Over the last years, the interest in fiber reinforced composites by engineers and researches has been growing due to their applications in many industry fields. Many studies have been carried out on the macroscopic behavior of these composites, but, the microscopic behavior is a recent field of study. Hence, there are few reference data for it and it is necessary to use the macroscopic behavior for checking the results.

Statistical volume element (SVE) were used in order to study the behavior of these composites. These volume elements should be statistically random for extrapolating the results to the real material. A periodic approach was used to solve the problem. Under these assumptions, the analytical and numerical methods of continuum micromechanics can be brought to bear on the problem, the emphasis being put on Finite-Element-based unit cell methods in the present case.

An automatic process was created to generate arrangements of fibers embedded in the matrix and study the stress and strain microfields in the reinforcing phase. Using random arrangements of fibers, the method creates the mesh of the unit cell, analyses it and postprocesses the results for studying the microfields obtained. Four different software were used within this work: Arigen, Hypermesh, ABAQUS and Matlab.
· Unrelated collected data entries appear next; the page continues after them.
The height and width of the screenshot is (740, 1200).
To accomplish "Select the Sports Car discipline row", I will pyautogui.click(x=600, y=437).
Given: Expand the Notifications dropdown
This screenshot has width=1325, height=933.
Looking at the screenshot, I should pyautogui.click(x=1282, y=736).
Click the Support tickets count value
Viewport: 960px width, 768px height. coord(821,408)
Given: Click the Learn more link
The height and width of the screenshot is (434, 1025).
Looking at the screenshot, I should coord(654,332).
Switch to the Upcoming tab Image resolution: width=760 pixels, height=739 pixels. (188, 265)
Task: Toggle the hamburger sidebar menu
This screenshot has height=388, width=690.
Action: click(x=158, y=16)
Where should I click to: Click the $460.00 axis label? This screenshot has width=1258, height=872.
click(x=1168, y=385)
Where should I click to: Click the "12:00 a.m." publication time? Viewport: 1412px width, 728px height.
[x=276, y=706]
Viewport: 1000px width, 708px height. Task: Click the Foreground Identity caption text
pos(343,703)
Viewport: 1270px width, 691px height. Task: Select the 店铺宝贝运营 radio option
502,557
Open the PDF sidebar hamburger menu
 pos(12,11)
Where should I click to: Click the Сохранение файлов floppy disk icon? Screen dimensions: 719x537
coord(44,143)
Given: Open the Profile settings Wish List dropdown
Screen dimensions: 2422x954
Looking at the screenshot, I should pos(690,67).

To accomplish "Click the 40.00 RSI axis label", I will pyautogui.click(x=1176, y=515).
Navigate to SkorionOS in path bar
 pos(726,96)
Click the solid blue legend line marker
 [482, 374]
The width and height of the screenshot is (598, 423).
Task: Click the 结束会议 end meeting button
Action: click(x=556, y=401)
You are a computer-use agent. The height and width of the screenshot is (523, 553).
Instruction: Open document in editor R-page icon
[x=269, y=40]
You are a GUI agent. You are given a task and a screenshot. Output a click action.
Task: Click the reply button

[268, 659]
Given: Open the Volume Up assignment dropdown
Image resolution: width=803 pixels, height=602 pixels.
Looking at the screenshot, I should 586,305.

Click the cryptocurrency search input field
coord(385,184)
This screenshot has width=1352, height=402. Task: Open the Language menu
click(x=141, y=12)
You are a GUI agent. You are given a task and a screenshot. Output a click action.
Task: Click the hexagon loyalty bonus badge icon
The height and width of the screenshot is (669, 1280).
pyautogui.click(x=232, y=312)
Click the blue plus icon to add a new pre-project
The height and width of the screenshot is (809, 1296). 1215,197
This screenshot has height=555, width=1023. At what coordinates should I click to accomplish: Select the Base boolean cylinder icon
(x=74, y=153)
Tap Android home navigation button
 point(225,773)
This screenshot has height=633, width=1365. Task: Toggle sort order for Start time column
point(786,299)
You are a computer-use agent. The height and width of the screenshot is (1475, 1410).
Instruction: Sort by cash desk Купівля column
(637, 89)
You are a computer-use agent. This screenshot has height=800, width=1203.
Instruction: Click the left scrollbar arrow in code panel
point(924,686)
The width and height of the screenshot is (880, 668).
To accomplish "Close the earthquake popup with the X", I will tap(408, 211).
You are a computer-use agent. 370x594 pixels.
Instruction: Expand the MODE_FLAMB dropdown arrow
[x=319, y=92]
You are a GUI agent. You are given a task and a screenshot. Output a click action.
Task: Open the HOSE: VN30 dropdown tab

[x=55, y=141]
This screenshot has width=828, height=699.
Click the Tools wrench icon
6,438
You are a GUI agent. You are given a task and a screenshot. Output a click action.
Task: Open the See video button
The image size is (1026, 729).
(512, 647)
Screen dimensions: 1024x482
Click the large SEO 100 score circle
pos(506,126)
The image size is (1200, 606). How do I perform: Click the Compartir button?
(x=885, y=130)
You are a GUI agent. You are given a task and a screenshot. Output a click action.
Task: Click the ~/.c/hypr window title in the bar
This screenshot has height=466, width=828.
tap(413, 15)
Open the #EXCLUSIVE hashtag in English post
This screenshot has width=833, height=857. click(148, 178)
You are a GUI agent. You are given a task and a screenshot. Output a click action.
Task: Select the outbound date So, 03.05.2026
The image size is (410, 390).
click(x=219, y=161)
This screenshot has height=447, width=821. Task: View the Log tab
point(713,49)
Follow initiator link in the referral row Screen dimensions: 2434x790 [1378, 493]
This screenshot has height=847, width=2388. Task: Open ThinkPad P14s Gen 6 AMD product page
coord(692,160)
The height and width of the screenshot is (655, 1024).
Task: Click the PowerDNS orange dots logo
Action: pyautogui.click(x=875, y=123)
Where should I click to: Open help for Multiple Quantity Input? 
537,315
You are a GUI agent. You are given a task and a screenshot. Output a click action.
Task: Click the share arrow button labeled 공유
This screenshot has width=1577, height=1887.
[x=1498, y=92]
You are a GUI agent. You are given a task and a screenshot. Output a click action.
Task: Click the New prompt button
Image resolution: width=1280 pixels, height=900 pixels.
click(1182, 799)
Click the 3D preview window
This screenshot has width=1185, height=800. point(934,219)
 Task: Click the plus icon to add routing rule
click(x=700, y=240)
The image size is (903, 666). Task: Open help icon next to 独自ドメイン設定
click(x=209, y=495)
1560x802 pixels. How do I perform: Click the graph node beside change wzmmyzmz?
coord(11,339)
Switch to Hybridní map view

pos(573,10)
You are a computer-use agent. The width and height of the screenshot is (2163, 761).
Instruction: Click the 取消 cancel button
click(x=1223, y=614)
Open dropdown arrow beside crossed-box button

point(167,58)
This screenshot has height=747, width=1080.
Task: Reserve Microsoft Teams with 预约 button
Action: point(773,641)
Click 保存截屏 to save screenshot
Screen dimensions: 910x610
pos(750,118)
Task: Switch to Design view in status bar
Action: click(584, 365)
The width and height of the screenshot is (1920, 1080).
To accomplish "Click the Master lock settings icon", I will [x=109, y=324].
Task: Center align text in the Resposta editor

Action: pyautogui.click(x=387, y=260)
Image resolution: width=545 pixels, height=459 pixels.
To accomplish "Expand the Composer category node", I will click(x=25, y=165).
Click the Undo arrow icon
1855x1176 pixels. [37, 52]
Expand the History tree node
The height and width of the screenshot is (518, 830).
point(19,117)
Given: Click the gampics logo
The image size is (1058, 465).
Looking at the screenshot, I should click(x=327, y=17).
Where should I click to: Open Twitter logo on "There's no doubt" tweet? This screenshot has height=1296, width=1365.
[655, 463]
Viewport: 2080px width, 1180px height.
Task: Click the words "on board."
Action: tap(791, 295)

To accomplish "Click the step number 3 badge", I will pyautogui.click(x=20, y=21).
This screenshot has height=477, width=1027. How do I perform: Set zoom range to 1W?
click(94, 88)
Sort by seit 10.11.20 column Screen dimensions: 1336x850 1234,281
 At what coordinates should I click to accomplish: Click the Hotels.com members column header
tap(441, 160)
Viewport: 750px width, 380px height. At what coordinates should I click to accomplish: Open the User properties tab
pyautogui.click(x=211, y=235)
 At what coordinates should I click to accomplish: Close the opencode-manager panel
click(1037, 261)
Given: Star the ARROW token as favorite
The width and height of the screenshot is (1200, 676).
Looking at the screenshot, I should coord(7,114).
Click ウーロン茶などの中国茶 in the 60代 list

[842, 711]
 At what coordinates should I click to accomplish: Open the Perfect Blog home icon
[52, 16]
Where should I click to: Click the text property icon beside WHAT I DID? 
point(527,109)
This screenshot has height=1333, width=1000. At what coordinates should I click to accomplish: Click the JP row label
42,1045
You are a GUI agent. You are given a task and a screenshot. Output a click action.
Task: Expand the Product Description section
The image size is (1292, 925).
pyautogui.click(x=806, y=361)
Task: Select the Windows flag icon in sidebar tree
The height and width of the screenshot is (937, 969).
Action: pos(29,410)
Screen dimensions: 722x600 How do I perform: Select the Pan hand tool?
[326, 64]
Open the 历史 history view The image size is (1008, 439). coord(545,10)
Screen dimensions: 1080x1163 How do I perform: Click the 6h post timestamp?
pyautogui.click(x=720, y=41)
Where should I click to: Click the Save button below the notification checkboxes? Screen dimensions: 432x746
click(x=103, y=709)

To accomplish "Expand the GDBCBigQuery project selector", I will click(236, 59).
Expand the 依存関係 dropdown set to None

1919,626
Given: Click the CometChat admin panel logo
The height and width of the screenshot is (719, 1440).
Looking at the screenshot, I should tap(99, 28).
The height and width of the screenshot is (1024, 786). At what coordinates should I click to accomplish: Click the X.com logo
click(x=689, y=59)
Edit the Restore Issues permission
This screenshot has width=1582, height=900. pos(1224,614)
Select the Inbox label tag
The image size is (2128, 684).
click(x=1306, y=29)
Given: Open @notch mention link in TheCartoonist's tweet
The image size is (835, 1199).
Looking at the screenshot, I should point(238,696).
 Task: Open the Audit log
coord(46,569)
The predictions of the FEM-based periodic study show that the microscopic behavior is strongly influenced by the position of the fibers in the arrangements. Hence, probably the volume elements used are not statistically homogeneous or the number of fibers covered is not sufficient.

However, good agreement with the analytical three-point estimates was achieved in the macroscopic behavior. Thus, the modeling work is verified. In summary, it can be concluded that reasonable macroscopic description does not imply adequate resolution in terms of microfields.